CrossFit WOD, June 10, 2022

6/10/22

Warm-up
0:00-10:00
Warm-up
1. Crossover Symmetry Activation
OR Banded 7s – perform 7 reps of each movement

2. Barbell Prep
Burgener Warm Up Clean
Front Squat Skill Transfer Exercises
3x High Hang Clean + 3x Hang Clean + 3x Clean

3-5 reps at each movement for Burgener Warm Up and Skill Transfer *

OLY
12:00-25:00
Hang clean + jerk (3×2)
1 Hang Clean + 1 Jerk @ 8.5/10 RPE
1 Hang Clean + 1 Jerk @ 9/10 RPE
1 Hang Clean + 1 Jerk @ 10/10 RPE

WHAT IS RPE?
RPE means Rate of Perceived Exertion. We use this instead of giving exact percentages sometimes to help you get more out of the lifting. On a "perfect day" your percentages for the lifting would match up exactly with your RPE (example: 3×3 Snatches @70% 1RM would feel like 3×3 Snatches @7/10 RPE).
Some days how you feel and your RPE may mean you decrease (or increase) your weights so that it matches up with RPE, instead of feeling like you have to do the percentages exactly (examples 3×3 Snatches @7/10 RPE is harder today. So instead of using 70% 1RM (which would feel like 8/10 RPE, you use 60-65% of your 1RM that day).
The reality is some days you feel great! And others you don’t. Either way, that is okay!
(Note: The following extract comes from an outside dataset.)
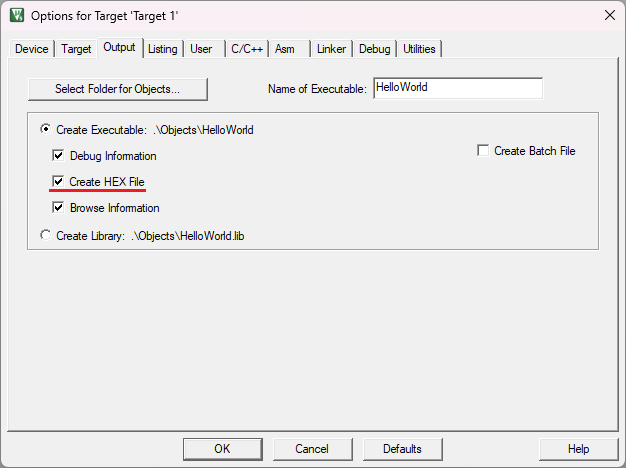The width and height of the screenshot is (626, 468).
Task: Toggle the Create HEX File checkbox
Action: (58, 182)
The RPE scale allows us to be flexible in our training while still getting stronger!
The upside (especially on Saturdays) is you may feel great and get to hit weights beyond your equivalent percentages (example: on a heavy single day @10/10 RPE, you hit a new max because your new full effort is 105% of your 1RM

Movement prep
28:00-40:00

1. Movement Prep/Activation and Increasing Heart Rate
1-2 Sets:
1:00 Ski
10 Hanging Scap Retraction
10 Kip to Swing
10 Front Squat (45/35)
5 Strict Press in Squat Stance (45/35)
-Then-
Build to thruster weight.

2. Workout Prep
1 Set (at workout pace):
5 Chest to Bar Pull Ups
2×25’ Shuttle Run
2 Thrusters (at workout weight)

Metcon
40:00-60:00

Partner throw down Friday
Metcon (4 Rounds for reps)
4 Sets (1 Set every 4 Minutes)
25 Chest to Bar Pull Ups
4×25’ Shuttle Run
15 Thrusters (135/95)
*Split all reps as needed

strategy
TARGET SCORE
Target Time each set: sub 2 minutes

Time Cap each set: 3 minutes

STIMULUS and GOALS
How to Pace: SPRINT into PAIN CAVE!!! This is a sprint workout so go FAST!!! You have plenty of recovery built in

How it should Feel: PAIN!!!! The burn will set in after each round, because intensity will be so high. Don’t slow down and keep it fast and furious each set! Make it hurt!

WORKOUT STRATEGY & FLOW
Chest to bar: these are ideally unbroken. They are at the beginning of each round so aim for that.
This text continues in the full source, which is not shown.